During most of my high school years I was a skinny, galky, overly-sensative kid with mediocre grades and little to no self-confidence. At one point my teenage acne was so bad that my face looked like a pizza. I had no choice whatsoever in the ugly short haircuts that my dad gave me and my 4 brothers, --- including mandatory crewcuts every summer until I broke down and cried my Sophmore year, causing my dad to grudgingly at least to forgo the summer buzzcuts.
One day while at high school during my still overly-sensative stage, I did something real stupid in front of other kids in my class that made them all laugh at me. I felt totally humiliated, causing me to think about the event literally all day long.

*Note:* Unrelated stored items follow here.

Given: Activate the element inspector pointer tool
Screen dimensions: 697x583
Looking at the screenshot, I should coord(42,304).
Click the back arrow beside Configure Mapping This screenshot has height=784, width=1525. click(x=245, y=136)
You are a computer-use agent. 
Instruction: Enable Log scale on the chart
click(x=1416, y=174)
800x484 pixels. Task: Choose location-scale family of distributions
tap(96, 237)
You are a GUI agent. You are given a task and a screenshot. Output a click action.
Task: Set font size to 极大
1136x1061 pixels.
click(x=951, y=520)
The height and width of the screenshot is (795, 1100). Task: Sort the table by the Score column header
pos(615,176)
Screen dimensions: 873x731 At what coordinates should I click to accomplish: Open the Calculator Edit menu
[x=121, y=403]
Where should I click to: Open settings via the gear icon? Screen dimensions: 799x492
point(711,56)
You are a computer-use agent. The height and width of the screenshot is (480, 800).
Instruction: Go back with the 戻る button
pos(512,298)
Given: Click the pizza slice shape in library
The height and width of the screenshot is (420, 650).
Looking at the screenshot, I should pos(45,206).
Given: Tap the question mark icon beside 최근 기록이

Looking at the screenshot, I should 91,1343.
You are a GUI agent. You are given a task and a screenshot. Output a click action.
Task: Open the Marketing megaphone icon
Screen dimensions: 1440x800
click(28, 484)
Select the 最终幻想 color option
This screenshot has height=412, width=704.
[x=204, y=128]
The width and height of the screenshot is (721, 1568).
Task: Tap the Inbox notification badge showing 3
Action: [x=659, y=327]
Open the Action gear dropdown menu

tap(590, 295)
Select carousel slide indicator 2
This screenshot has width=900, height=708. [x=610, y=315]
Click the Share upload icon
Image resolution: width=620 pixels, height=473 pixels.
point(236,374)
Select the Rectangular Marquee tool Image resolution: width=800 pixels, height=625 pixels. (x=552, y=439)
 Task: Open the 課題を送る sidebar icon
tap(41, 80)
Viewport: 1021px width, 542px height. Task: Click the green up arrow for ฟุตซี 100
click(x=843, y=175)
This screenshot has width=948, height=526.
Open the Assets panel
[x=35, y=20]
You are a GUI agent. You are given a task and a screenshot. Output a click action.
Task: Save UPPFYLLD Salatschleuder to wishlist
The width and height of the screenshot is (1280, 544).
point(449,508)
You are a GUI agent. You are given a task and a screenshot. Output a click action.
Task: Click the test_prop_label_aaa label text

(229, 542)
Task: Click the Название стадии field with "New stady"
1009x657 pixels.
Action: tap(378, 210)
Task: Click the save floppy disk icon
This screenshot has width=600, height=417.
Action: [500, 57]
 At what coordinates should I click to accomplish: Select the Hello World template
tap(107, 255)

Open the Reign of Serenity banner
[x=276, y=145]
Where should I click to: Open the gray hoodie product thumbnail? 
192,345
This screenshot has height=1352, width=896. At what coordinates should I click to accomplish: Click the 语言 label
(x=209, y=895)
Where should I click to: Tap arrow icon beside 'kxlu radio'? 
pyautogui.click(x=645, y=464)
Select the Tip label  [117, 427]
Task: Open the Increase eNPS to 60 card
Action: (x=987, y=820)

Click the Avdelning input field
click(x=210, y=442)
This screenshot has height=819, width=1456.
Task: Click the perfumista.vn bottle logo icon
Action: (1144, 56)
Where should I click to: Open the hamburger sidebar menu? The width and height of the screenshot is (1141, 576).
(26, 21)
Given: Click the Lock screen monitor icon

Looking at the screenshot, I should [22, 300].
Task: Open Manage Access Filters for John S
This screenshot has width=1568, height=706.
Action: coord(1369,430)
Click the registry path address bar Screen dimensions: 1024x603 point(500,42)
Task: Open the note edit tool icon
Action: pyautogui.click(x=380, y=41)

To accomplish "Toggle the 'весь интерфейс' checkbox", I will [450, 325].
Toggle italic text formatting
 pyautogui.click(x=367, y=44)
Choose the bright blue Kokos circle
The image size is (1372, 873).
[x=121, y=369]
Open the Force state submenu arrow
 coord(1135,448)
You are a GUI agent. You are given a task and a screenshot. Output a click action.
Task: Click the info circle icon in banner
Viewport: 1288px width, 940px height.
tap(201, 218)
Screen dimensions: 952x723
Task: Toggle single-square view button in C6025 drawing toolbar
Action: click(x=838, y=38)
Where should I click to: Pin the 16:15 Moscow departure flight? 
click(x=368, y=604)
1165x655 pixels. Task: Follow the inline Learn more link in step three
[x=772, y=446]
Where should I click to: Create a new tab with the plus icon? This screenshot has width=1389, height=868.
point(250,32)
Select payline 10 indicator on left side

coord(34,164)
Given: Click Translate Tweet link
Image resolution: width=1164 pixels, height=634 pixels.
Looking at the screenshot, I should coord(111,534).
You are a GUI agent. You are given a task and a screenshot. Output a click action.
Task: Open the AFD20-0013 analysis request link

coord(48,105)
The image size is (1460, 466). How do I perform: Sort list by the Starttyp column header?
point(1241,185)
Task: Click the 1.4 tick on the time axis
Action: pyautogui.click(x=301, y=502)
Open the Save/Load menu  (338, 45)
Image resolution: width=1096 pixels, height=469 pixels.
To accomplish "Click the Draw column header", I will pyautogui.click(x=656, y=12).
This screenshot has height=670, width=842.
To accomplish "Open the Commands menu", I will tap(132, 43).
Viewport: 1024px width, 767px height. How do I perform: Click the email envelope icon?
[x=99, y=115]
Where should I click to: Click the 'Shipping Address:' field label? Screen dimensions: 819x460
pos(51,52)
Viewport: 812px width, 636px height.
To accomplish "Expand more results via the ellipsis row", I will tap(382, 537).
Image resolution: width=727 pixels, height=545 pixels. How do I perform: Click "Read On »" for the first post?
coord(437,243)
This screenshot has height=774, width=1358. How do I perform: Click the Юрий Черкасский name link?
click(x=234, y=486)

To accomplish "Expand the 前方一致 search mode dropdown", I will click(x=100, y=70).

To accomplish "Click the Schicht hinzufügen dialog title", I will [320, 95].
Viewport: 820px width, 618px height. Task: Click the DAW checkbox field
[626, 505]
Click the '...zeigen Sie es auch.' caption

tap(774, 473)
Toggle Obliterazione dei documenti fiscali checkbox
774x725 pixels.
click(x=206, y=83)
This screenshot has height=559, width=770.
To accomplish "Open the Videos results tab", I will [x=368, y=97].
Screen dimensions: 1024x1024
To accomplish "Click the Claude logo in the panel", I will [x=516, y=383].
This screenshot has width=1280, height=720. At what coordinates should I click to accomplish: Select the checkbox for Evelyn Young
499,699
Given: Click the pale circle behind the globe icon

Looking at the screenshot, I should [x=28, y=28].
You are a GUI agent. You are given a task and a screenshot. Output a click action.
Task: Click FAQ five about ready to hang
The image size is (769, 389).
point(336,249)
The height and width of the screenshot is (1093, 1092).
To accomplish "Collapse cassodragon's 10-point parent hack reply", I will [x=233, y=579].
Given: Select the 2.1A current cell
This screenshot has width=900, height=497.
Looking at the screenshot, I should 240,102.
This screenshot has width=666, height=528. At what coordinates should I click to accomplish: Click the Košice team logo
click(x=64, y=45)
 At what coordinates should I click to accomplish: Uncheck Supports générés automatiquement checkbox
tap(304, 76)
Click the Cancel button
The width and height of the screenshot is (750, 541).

When I got home in the afternoon, I told my mom about what happened in school that morning, sheepishly seeking her advise on how I could "solve" my problem and what I might be able to say to remedy the opinion of all the "cool" kids that had laughed at me.
"Do you think they are REALLY still thinking of you and what you did?", she stated quite harshly, "They aren't thinking about you, --- you're not that important! They've moved on to think about a thousand other more interesting things than some silly mistake that you made earlier today... People mostly just think all about themselves, anyway, --- so, just get over it!"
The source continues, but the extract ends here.